+++ Selection
I have no idea what the KB 3035583 problem is.. everyone makes mistakes. My mac had failed updates where I had to reset, my iPhone has had bad updates, my kindle fires have been borked, my android phones have been bricked, my wifi routers have been bricked.. I just take the time to learn and move on.

People are obsessively convinced Microsoft is bad, for no other reason that they're not giving them another chance yet the world turns a blind eye to very similar issues across the board.

Software isn't perfect. You don't fix software by never updating it. We're used to updates on Mobile/Tablets - many people are used to updates on PC/Tablet/Desktop but there are people who continually beat this non sequitur horse that PCS can't and shouldn't be updated.

Software is eating the world. If people want to compare MS to google - Google updates their shit all the time - does hundreds of releases a day. Now so does Microsoft. But hot damn, if MS does it they're "Evil" and "pushing crap or features no one wants" when we full know that is BS.


I never said that I've never run Windows - I just don't run it anymore. It is due to bad experience. Microsoft had chance, but they were blewing it regularly. I still do run Microsoft apps (macoffice and vscode). If they will blew it up with these, I have no problem switching off them.

If Microsoft has feedback hub, throws parties, online meetings, etc., then they are very good at ignoring the feedback. Did they fix the privacy issues with Windows 10? Did they re-enable end-user control over updates? Did they stop resetting user preferences after updates? It's not that they are not aware of all of these.

The problem with KB3035583 (gwx - Get Windows X) was, that no matter how many times you have hidden it (to indicate do not install), Microsoft un-hided it, and several times it has flagged it as security update, which caused for many people to install it automatically. It definitely wasn't an mistake, it was clear intent, to make target figures with Windows 10 upgrades. It is one of the biggest reason why people were turning off windows update!
++++++
+++ Information supplied
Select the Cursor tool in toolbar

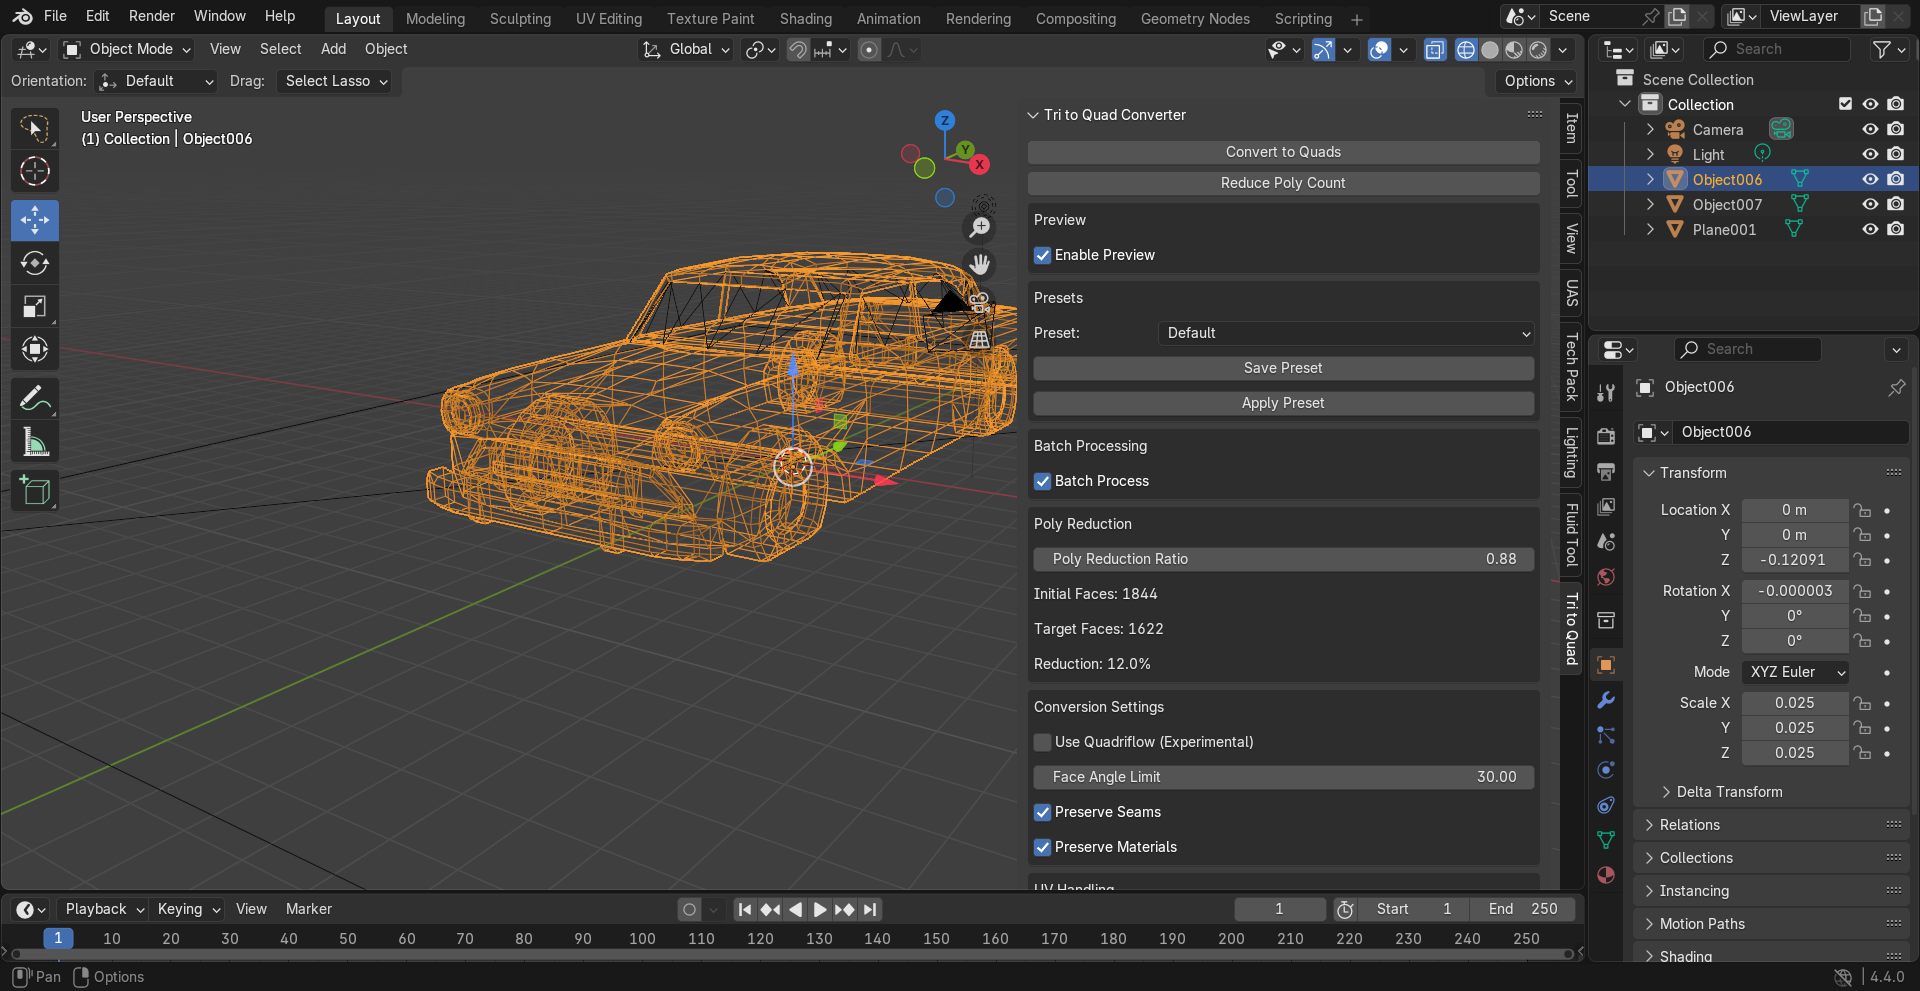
++++++
**Set task**
Duplicate the part of the Microsoft updates discussion that begins at the words "The problem with" and stops after "off windows update!". The material above isn't needed here.

**Complete output**
The problem with KB3035583 (gwx - Get Windows X) was, that no matter how many times you have hidden it (to indicate do not install), Microsoft un-hided it, and several times it has flagged it as security update, which caused for many people to install it automatically. It definitely wasn't an mistake, it was clear intent, to make target figures with Windows 10 upgrades. It is one of the biggest reason why people were turning off windows update!